Tunnel containing waste collapses in Washington state
No release of radiation detected at Hanford Nuclear Reservation and no workers reported injured
SPOKANE, Wash. — A portion of an underground tunnel containing rail cars filled with radioactive waste collapsed Tuesday at a sprawling storage facility in a remote area of Washington state, forcing an evacuation of some workers at the site that made plutonium for nuclear weapons for decades after the Second World War.
Officials detected no release of radiation at the Hanford Nuclear Reservation and no workers were injured, said Randy Bradbury, a spokesman for the Washington state Department of Ecology.

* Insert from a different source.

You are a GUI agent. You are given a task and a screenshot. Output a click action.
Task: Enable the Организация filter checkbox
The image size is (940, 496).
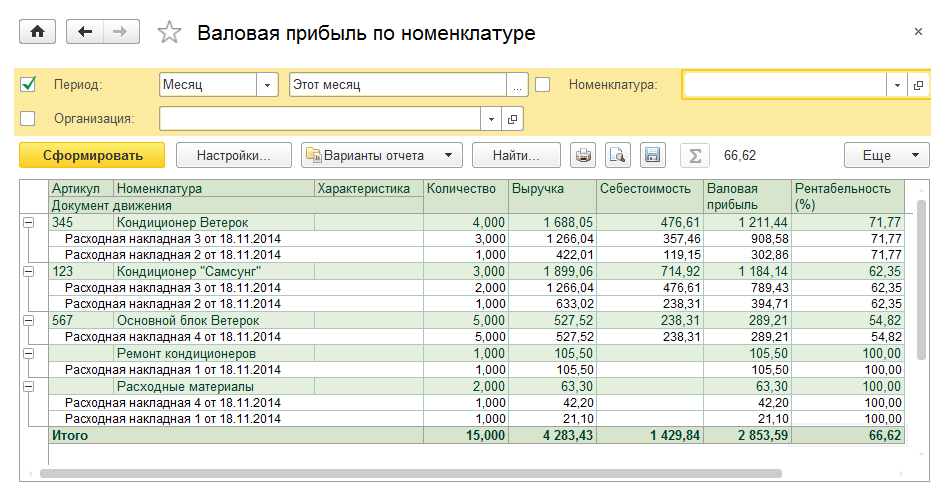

No workers were inside the tunnel when it collapsed, causing soil on the surface above to sink half a metre to 1.2 metres over a 37.1-square-metre area, officials said.

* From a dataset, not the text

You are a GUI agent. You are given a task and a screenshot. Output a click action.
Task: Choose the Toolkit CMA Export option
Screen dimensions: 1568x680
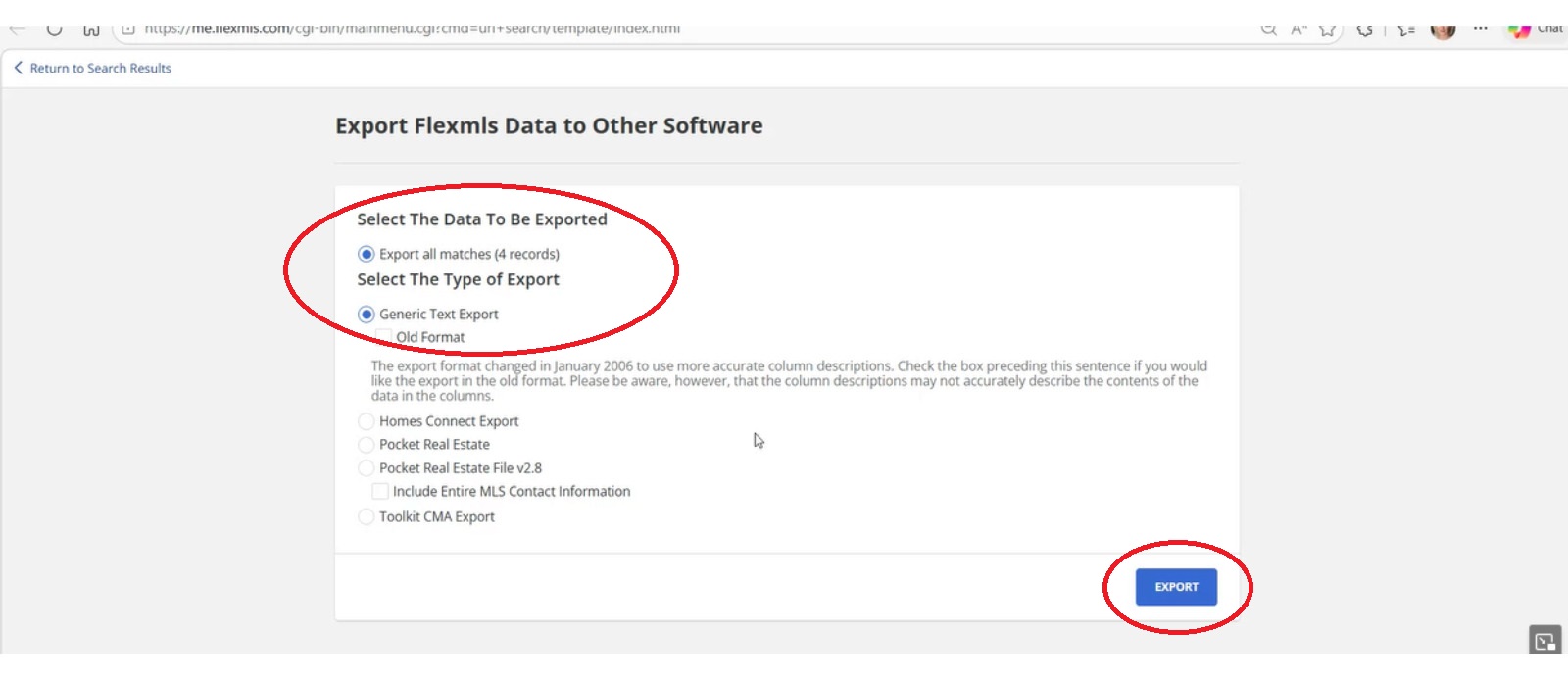point(367,517)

The tunnels are hundreds of feet long, with about 2.4 metres of soil covering them, the U.S. Department of Energy said. The cause of the collapse was not immediately known. It was discovered as part of a routine inspection and occurred during a massive cleanup that has been under way since the 1980s and costs more than $2 billion a year. The work is expected to take until 2060 and cost more than $100 billion.
Hanford officials said they were studying the area of the collapse to determine how to create a barrier between the contaminated equipment in the tunnel and the outside air.
Workers near the site were evacuated and hundreds of others farther away were told to remain indoors for several hours, the federal agency said.
“No action is currently required for residents of Benton and Franklin counties,” the Energy Department said, referring to the nearly 300,000 residents near the site about 320 kilometres southeast of Seattle. “There is no indication of a release of contamination at this point.”